Para reverter o quadro, disse, foi montada uma esquadra móvel nas proximidades daquela central, além de câmaras de segurança e outros dispositivos de protecção, bem como contratada uma empresa de gestão de risco, para a supervisão e fiscalização diária dos produtos.

Sem avançar as quantidades desviadas e os prejuízos, Maria Júlia Simão, citada pela agência noticiosa Angop, garantiu que desde o reforço das medidas de segurança, não foram registados furtos e a entrega dos produtos nas direcções provinciais de saúde "foi a 100 por cento, sem nenhuma rotura ou desvios".

"Durante os seis meses que estou aqui já enfrentei vários desafios, pois que a CECOMA sofreu assaltos e, um deles, não faz muito tempo, por isso foi necessário ver quais os pontos fracos, verificando-se que havia possibilidade de entrada de pessoas estranhas, o que acabou e está tudo a caminhar bem", explicou.

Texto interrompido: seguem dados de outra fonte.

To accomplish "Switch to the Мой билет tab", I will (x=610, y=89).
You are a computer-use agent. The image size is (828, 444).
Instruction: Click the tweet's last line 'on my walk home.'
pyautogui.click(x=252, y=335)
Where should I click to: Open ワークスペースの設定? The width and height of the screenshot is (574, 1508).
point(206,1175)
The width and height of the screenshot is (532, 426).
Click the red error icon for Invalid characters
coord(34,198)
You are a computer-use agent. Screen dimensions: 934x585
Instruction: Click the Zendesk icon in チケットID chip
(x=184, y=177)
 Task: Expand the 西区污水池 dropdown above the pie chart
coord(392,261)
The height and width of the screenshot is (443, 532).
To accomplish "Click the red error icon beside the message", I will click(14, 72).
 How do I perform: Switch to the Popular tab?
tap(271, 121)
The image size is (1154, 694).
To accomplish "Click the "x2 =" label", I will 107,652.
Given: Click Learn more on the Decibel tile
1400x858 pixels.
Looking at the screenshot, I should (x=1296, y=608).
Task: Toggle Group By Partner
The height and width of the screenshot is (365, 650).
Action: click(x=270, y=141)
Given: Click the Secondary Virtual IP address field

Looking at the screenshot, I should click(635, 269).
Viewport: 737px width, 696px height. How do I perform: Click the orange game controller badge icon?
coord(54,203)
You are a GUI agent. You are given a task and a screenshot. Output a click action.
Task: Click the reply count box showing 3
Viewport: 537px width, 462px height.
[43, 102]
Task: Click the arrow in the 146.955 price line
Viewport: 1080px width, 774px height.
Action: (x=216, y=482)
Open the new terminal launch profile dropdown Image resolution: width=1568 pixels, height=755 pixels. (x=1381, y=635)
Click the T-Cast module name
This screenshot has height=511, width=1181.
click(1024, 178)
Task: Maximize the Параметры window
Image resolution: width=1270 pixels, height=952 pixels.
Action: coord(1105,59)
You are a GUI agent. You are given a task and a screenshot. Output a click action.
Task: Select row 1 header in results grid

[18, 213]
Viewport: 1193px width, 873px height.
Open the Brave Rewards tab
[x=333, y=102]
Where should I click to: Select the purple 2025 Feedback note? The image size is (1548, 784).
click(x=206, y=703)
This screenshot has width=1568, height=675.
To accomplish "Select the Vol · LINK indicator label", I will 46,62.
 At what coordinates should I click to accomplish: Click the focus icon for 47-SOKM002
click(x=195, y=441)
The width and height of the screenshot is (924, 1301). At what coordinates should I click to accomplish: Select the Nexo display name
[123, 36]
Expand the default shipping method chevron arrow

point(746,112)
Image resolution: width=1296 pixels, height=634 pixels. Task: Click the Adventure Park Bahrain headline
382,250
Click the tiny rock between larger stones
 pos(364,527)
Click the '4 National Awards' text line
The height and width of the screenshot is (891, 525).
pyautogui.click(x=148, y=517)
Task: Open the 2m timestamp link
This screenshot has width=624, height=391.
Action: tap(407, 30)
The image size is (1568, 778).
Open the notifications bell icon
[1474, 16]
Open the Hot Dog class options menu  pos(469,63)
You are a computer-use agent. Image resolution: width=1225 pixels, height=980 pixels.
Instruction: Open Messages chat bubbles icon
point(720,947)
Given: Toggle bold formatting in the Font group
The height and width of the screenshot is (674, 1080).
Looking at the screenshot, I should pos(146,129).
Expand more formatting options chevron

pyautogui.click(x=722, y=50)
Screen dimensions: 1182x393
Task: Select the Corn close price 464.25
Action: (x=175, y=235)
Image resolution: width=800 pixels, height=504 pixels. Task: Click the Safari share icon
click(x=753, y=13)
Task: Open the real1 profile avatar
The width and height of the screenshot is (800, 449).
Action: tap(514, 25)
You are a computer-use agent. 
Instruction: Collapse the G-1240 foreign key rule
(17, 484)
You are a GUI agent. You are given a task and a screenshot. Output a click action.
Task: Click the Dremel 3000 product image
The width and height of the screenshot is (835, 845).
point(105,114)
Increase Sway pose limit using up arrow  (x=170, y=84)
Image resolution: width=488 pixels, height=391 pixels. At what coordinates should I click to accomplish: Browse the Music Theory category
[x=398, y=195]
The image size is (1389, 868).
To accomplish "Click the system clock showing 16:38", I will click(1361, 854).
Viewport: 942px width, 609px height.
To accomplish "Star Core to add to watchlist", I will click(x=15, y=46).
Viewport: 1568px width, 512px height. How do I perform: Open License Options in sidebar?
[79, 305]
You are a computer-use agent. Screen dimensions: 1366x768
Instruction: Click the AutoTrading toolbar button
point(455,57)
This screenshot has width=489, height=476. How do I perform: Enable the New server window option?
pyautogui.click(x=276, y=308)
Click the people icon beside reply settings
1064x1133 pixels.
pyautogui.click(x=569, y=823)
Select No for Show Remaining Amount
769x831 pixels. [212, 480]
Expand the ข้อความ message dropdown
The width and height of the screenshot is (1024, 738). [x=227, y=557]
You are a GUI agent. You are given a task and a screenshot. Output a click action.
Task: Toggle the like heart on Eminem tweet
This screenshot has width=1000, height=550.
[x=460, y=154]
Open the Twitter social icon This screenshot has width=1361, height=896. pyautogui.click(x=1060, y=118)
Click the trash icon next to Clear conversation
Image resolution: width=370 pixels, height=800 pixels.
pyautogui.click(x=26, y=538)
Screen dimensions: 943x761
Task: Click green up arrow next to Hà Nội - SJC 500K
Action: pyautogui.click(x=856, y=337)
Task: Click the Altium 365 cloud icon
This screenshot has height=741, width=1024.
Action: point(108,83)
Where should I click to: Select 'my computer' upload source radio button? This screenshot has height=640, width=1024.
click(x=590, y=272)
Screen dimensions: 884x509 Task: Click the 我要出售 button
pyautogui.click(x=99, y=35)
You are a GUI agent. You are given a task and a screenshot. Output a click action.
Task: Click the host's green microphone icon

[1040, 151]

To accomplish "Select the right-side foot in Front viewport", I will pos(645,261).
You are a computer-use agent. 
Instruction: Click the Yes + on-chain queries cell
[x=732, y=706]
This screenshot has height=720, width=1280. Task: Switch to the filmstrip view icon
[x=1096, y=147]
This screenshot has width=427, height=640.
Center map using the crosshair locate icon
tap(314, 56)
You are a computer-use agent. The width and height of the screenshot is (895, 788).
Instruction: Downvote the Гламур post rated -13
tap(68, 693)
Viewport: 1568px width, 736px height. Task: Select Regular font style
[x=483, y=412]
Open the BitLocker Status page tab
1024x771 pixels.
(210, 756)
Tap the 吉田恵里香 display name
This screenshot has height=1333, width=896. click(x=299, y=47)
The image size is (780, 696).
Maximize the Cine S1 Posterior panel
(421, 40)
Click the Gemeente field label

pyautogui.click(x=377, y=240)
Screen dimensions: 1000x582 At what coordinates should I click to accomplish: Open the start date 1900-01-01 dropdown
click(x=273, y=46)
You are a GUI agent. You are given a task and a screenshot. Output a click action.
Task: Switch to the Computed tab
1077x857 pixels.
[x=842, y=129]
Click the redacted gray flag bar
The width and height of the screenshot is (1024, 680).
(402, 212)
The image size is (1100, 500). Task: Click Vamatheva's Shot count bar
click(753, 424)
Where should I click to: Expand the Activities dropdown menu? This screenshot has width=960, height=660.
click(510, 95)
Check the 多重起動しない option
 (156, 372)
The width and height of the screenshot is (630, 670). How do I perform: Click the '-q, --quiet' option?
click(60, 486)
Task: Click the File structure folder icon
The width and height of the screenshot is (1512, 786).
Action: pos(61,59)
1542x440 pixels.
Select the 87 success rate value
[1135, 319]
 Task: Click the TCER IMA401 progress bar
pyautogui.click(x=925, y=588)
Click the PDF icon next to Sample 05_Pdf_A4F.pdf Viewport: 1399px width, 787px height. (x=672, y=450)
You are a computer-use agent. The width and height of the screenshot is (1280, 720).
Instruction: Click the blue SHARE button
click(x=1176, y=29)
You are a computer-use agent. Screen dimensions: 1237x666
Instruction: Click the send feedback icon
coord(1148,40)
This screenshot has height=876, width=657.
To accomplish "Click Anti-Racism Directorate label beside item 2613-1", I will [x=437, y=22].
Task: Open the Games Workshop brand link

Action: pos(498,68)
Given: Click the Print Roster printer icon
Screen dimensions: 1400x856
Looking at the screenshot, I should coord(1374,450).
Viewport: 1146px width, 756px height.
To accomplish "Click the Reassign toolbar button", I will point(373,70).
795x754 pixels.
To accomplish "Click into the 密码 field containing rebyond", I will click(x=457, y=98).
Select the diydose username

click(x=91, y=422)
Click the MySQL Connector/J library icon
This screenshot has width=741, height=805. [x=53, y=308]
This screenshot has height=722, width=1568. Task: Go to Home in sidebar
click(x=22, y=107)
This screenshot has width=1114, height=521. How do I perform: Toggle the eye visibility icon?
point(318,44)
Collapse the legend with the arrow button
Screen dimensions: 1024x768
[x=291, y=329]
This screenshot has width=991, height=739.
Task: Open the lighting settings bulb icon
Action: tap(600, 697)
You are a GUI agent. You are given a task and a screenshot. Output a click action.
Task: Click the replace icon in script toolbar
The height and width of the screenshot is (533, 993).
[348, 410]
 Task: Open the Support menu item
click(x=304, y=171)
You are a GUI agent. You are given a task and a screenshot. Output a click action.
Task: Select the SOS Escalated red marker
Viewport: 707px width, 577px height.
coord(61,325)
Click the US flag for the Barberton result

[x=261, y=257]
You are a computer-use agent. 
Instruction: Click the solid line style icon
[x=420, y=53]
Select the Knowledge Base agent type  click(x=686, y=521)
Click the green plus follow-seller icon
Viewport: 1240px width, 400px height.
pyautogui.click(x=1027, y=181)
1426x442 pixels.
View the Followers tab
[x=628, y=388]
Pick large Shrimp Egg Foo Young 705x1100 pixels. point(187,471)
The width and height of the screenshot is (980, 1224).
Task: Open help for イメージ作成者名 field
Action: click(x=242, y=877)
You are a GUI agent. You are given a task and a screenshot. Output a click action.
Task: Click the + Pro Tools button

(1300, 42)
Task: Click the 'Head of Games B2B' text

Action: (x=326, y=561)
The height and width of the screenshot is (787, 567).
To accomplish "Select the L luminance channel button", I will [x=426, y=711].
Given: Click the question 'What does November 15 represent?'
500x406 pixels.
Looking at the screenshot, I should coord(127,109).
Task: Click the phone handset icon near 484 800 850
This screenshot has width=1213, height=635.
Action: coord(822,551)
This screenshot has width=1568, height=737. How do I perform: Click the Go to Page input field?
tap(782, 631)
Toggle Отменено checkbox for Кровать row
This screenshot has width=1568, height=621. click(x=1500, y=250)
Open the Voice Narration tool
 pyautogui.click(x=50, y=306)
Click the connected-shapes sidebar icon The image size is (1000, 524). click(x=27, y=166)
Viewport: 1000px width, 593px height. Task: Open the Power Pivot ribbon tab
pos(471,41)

Segundo Maria Júlia Simão, a venda dos produtos desviados vendidos no mercado informal é bastante lucrativa.

A CECOMA é o órgão responsável pela planificação, aquisição, armazenamento e distribuição de medicamentos e equipamentos para todas as entidades do Sistema Nacional de Saúde, atendendo 15 hospitais centrais e 15 outras unidades de saúde, bem como os Programas de Saúde Pública, como a malária, tuberculose, HIV/SIDA, saúde reprodutiva, nutrição, lepra, vacinação, entre outros.